* **TASK REQUIREMENTS**
Put the lines of the data from the line containing "This screenshot has width=1366, height=768." up to and including the line containing "The width and height of the screenshot is (860, 524)." into a Markdown table with two columns, Row and Entry. Number each row, and omit any blank lines.

* **SOURCE RECORDS**
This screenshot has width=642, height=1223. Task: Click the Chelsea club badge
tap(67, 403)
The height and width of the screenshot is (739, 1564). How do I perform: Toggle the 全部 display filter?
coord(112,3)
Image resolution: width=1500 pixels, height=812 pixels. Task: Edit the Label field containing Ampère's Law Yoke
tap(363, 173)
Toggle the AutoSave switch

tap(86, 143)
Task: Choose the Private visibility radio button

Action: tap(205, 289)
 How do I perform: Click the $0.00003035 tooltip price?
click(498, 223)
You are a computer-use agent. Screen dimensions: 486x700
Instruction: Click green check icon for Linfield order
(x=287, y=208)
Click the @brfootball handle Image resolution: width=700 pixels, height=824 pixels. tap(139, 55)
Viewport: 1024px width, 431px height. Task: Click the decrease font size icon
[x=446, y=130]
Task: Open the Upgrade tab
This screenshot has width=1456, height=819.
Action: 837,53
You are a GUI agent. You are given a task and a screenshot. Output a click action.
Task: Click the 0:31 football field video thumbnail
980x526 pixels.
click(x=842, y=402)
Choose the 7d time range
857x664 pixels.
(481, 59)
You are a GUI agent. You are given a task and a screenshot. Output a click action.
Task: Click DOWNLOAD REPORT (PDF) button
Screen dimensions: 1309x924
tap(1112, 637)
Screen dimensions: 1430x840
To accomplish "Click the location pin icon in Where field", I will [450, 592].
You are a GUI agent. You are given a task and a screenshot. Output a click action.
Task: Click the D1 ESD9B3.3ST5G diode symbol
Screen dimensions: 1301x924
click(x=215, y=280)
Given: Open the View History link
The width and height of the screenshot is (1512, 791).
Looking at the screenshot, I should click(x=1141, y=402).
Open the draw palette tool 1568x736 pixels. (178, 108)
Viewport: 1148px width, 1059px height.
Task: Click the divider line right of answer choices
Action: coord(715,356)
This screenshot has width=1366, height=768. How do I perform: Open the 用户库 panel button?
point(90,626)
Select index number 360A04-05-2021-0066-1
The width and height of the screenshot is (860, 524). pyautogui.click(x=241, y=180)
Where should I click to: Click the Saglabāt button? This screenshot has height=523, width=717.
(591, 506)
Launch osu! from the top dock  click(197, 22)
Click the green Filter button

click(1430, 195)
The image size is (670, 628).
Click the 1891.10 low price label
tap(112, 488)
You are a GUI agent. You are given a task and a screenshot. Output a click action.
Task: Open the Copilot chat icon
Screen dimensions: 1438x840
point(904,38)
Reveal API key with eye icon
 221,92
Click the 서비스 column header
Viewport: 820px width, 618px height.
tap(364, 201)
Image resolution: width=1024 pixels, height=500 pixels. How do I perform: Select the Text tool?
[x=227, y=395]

* **OUTPUT BELOW**
| Row | Entry |
|---|---|
| 1 | This screenshot has width=1366, height=768. How do I perform: Open the 用户库 panel button? |
| 2 | point(90,626) |
| 3 | Select index number 360A04-05-2021-0066-1 |
| 4 | The width and height of the screenshot is (860, 524). pyautogui.click(x=241, y=180) |